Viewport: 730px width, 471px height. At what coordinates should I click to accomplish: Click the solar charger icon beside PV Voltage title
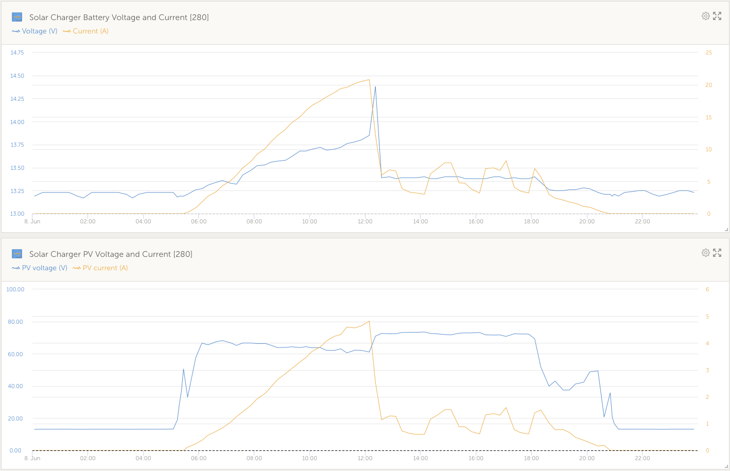pyautogui.click(x=17, y=254)
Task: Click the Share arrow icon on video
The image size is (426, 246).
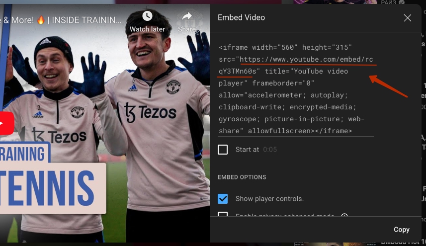Action: [187, 17]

= = = =

TASK TO CARRY OUT — Please transcribe the items from the line that contains "Task: Click the Share arrow icon on video" through the end of the items, both included, and leave the pictures out of your answer.

EXERCISE SOLUTION —
Task: Click the Share arrow icon on video
The image size is (426, 246).
Action: [187, 17]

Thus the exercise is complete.